賠償責任保険における地震免責 ― 大川小判決から

 

東日本大震災は多くの犠牲者を出した。中でも、宮城県石巻市立大川小学校の児童74名、教職員10名の犠牲は、辛く、悲しい記憶として残っている。筆者も震災から1年ほどが過ぎたころ、現地に赴いた。北上川がすぐ近くを流れている。津波は、北上川を河口から5キロもさかのぼり、小学校の屋根を越えたという。廃墟となった校舎が痛々しい姿を残し、その背後には山が迫っている。しかし、この山に避難する間もなく津波が襲ったのだ。

後日、児童23名の遺族が、市と県に損害賠償を求め、訴訟を起こした。これに対し、10月10日、最高裁第一小法廷は、震災前の学校側の防災対策が不十分だったとする二審・仙台高裁判決を支持し、約14億4千万円の賠償が確定した。朝日新聞の報道によれば、「津波被害をめぐっては、公共施設などの利用者が運営者を訴えた訴訟が複数あるが、事前対策の不備を指摘して賠償を命じた判決が確定するのは初めて。震災以降、学校の防災対策の改善は進められているが、事前の備えの必要性が自治体や教育現場に改めて求められることになる。」としている。

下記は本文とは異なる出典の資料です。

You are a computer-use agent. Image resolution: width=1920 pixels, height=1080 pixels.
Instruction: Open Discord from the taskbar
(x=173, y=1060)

保険に携わる者としてこの判決をどのように捉えるべきであろうか。自治体の多くは民間の学校賠償責任保険に加入している。しかし、この保険は、地震を免責としている。直接の原因が「事前対策の不備」という学校側の過失であるとしても地震が事故原因に寄与している限り、保険上は免責なのである。

ちなみに、賠償責任保険において地震を免責とするのは世界中で一般的に行われていることではない。むしろ、地震のような天変地異においては賠償責任が発生することはあまりないとの認識があり、物保険とちがって賠償責任保険においては、地震を大きなリスクとして捉えないこともあるくらいだ。

もう一つ、気になることがある。今回の判決によって賠償金を支払うのは自治体である。議会での手続きに一定の困難はあるとしても支払いの原資に困ることはない。しかし、もし民間の学校であれば事情は異なってくる。賠償金の支払いによって破綻することもあり得るだろう。

民間の学校にとっては賠償金の負担は「外部不経済」(市場を通じて行われる経済活動の外側で発生する不利益が,個人,企業に悪い効果を与えること)に該当する。本来であれば、保険を付けることで備えるべきであるにも拘わらず、地震リスクであるがゆえになす術を失ってしまうのである。

わが国において、地震はいかなる保険においても絶対的に免責とする感覚があるが、少なくとも賠償責任保険においては、その見直しを検討してもよいのではないだろうか。